Functional genomics of membrane transporters in human populations

Abstract

Although considerable progress has been made toward characterizing human DNA sequence variation, there remains a deficiency in information on human phenotypic variation at the single-gene level. We systematically analyzed the function of all protein-altering variants of eleven membrane transporters in heterologous expression systems. Coding-region variants were identified by screening DNA from a large sample (n = 247-276) of ethnically diverse subjects. In total, we functionally analyzed 88 protein-altering variants. Fourteen percent of the polymorphic variants (defined as variants with allele frequencies > or =1% in at least one major ethnic group) had no activity or significantly reduced function. Decreased function variants had significantly lower allele frequencies and were more likely to alter evolutionarily conserved amino acid residues. However, variants at evolutionarily conserved positions with approximately normal activity in cellular assays were also at significantly lower allele frequencies, suggesting that some variants with apparently normal activity in biochemical assays may influence occult functions or quantitative degrees of function that are important in human fitness but not measured in these assays. For example, eight (14%) of the 58 variants for which we had measured the transport of at least two substrates showed substrate-specific defects in transport. These variants and the reduced function variants provide plausible candidates for disease susceptibility or variation in clinical drug response.

Figures

Figure 1.

Model substrates of 11 SLC transporters.

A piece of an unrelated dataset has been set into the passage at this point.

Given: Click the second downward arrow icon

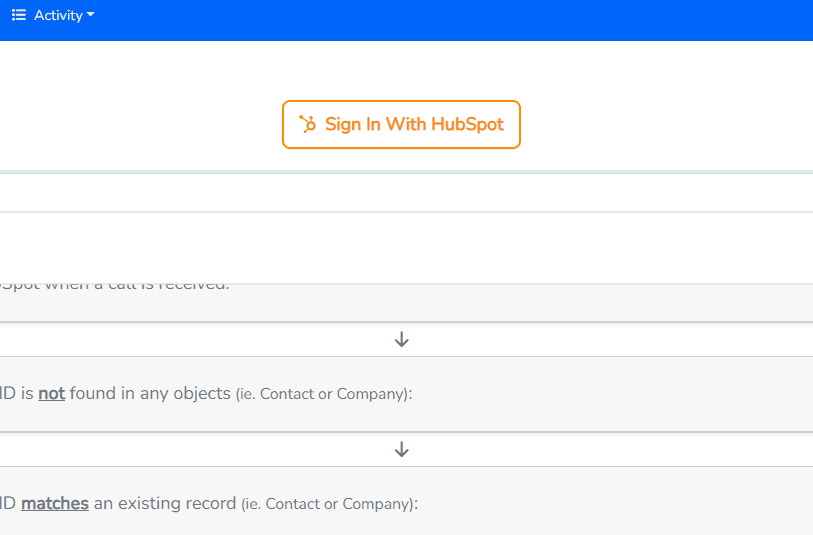Looking at the screenshot, I should click(x=401, y=449).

The names and chemical structures of the model substrates used to functionally characterize each transporter are shown.

Figure 2.

Distribution of uptake values for protein-altering variants in 11 SLC transporters. Initial rate of uptake of radiolabeled probe substrate was measured and the results expressed as a percent of the activity of the reference sequence clone after subtracting background uptake. Uptake values used to construct the histogram reflect the mean of several experiments.

Figure 3.

Retention or loss of function in cellular assays predicts function in vivo. Variants were classified as having reduced function if they exhibited uptake values A) Allele frequency distributions between variants that retained function vs. those that exhibited loss of function in cellular assays. The resulting curves were significantly different (Log-Rank test, P = 9.3 × 10-3), with a skew toward lower population allele frequencies for reduced-function variants. (B) Allele frequency distributions between variants at evolutionarily conserved (EC) positions that retained function vs. variants at evolutionarily unconserved (EU) positions that retained function. EC variants showed a significant shift toward lower allele frequencies (Log-Rank test, P = 0.02), even for variants that retained function in cellular assays.

Figure 4.

Functional characterization of protein-altering variants of OAT3 (SLC22A8). Uptake of estrone sulfate and cimetidine in HEK-293 cells expressing reference OAT3 and OAT3 protein-altering variants. Uptake values are expressed as a percentage of reference OAT3. Each value represents mean ± SD from triplicate wells in a representative experiment. (*) The selectivity variant Ile305Phe.